== Written instruction ==
Reproduce the listing verbatim, starting with the line containing "Task: Click the BBC iPlayer logo icon" and continuing through the line containing "Action: pyautogui.click(x=514, y=151)".

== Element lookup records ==
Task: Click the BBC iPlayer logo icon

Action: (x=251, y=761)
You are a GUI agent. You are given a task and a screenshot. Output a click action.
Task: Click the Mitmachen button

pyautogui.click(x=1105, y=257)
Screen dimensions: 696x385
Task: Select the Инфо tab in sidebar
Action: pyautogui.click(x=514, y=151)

---

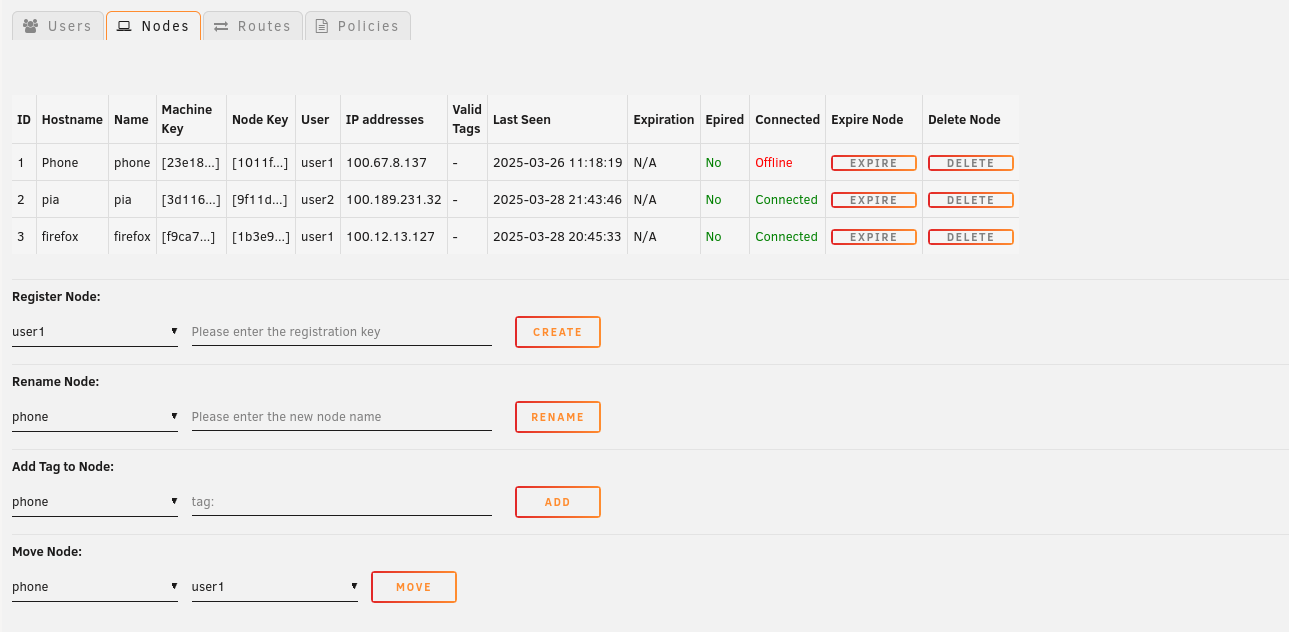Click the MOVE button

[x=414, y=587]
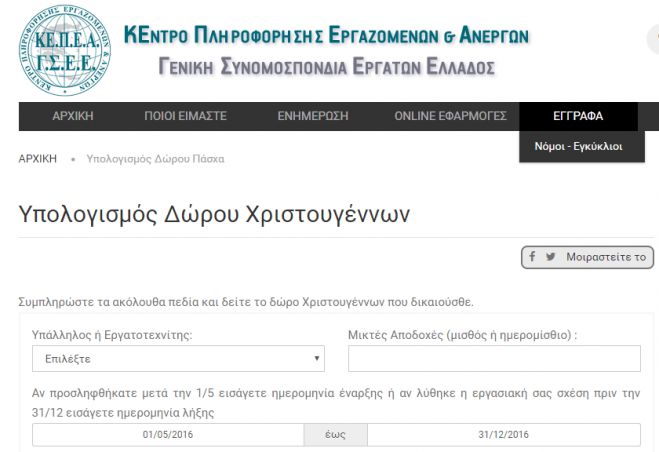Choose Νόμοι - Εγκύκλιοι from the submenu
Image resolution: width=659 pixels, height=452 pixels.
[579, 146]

== Response to this task ==
Task: Click the BBC iPlayer logo icon

Action: (x=251, y=761)
You are a GUI agent. You are given a task and a screenshot. Output a click action.
Task: Click the Mitmachen button

pyautogui.click(x=1105, y=257)
Screen dimensions: 696x385
Task: Select the Инфо tab in sidebar
Action: pyautogui.click(x=514, y=151)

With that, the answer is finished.